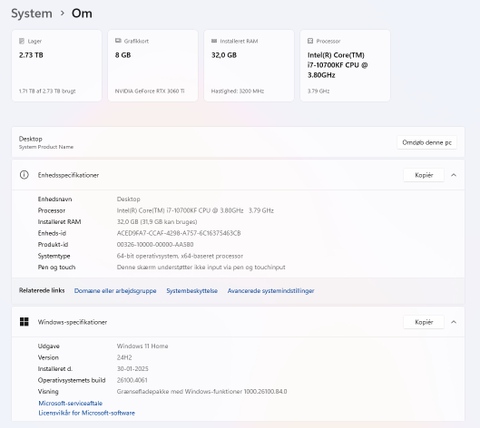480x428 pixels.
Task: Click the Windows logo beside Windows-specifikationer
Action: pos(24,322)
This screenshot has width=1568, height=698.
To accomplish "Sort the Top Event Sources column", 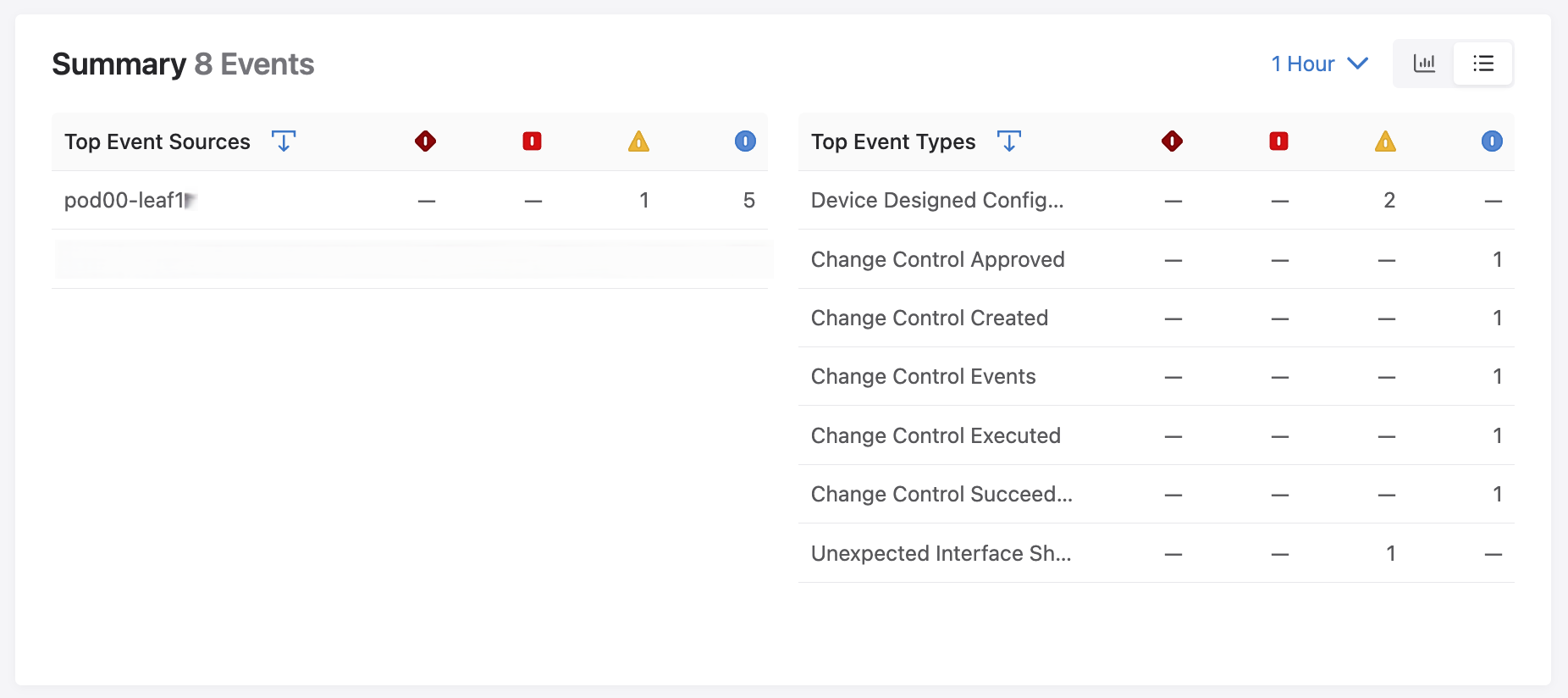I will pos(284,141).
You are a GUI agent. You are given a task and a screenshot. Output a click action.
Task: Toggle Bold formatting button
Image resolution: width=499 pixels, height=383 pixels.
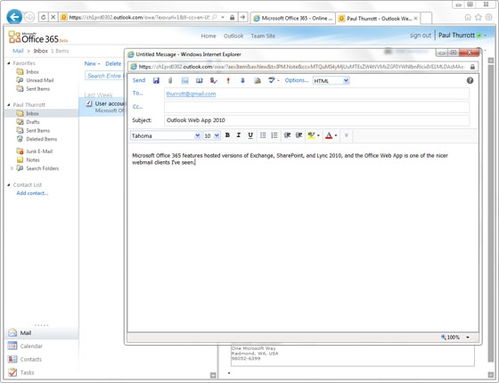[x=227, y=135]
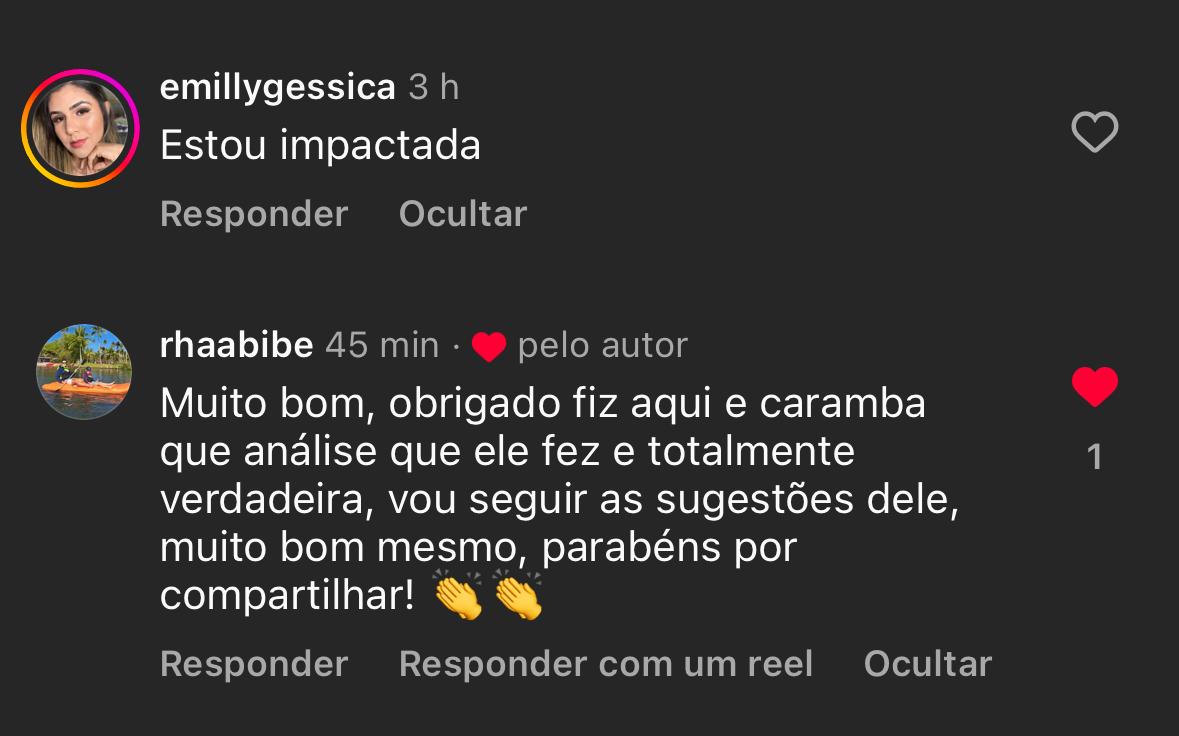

__What you need to do__. Return every line holding the word "screenshot" from the records.

__Output below__.
This screenshot has width=1568, height=698.
You are a GUI agent. You are given a task and a screenshot. Output a click action.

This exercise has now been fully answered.